I have always loved the reverse headstock, simply because nothing says 1987 (the best year in the history of the world) like a reverse headstock. The pickups are both Seymour Duncan—an SH-1N in the neck position and TB-4 in the bridge, both in a very cool lime green color. Right when these pickups got listed, the Buy It Now button once again lit up like the Fourth of July. I am a loyal disciple of Sperzel locking tuners and think Bob Sperzel was a pure genius, so I knew those were going on this project even before I started on it. I also knew that I wanted a Vega-Trem; those units are absolutely amazing.
When the body arrived, I thought it would be cool to do some kind of burst around the yellow so I went with a neon green. It turned out better than I imagined. Next up was the shaping and cutting of the pickguard. I had this crocodile-type, faux-leather material that I glued on the pickguard and then shaped to my liking. I wanted just a single volume control and no tone knob, because, like King Edward (Van Halen) once said, “Your volume is your tone.”
T. Moody
I then shaped and glued the faux-leather material in the cavity.
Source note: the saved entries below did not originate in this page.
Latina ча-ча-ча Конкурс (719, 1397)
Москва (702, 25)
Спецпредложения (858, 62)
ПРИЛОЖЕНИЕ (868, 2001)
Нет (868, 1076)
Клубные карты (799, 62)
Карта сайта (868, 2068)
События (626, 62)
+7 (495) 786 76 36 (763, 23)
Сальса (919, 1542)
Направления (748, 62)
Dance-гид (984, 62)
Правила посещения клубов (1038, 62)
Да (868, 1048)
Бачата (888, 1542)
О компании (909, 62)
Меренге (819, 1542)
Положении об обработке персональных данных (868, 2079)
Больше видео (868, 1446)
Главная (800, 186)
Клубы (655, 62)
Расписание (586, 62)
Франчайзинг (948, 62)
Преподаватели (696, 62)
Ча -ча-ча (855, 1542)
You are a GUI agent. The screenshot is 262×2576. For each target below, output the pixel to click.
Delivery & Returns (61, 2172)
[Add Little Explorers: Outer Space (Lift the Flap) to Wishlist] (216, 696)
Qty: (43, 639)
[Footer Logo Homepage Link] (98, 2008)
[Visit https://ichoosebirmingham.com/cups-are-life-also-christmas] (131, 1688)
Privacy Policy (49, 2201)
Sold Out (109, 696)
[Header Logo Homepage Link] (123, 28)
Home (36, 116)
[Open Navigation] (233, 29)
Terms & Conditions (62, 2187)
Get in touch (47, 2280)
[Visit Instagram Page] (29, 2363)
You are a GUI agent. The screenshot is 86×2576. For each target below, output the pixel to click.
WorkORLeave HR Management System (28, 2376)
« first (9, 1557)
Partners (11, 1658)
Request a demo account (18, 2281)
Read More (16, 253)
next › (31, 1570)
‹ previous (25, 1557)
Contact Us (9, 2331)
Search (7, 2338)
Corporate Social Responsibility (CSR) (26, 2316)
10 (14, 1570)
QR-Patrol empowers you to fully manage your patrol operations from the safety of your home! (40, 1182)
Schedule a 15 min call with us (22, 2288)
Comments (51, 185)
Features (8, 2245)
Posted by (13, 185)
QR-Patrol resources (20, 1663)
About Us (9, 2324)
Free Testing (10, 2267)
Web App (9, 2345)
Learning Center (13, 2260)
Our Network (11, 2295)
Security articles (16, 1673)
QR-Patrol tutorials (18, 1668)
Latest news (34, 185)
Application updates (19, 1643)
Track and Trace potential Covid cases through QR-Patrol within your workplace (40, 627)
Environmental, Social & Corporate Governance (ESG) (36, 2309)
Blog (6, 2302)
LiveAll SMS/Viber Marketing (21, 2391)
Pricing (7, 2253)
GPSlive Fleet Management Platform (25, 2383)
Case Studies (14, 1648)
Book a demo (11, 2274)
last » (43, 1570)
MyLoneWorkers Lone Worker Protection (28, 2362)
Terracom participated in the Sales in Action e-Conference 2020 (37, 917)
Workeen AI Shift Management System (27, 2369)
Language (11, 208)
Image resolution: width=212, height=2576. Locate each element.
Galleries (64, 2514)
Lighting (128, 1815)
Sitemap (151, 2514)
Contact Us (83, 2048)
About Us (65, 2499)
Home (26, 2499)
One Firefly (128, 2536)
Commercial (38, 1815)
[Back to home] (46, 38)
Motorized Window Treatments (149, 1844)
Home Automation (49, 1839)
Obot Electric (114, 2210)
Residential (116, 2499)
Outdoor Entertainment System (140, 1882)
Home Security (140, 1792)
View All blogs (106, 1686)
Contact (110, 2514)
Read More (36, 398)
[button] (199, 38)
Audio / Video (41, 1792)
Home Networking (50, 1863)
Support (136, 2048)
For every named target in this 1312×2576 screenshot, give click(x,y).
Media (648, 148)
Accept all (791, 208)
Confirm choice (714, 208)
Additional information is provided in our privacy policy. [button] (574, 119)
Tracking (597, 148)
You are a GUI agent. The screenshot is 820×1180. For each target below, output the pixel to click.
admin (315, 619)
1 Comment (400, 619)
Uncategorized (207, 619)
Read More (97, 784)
The tuning knobs, volume knob, pickguard, screws, and selector switch were also painted in the lemon-lime paint scheme. I put everything together, installed the pickups, strung it up, set it up, plugged it in, and I was blown away. I think this is the best-playing and -sounding guitar I have ever tried.
The only thing missing was the center piece and strap. The latter was easy because DiMarzio makes their ClipLock in neon green. The center piece was more difficult because originally, I was thinking that some kind of gator-style decoration would be cool. In the end, I went with a green snake, because crocodiles ain’t too flexible—and they’re way too big to fit in a pickup cavity!
The Green Snake’s back is just as striking as the front.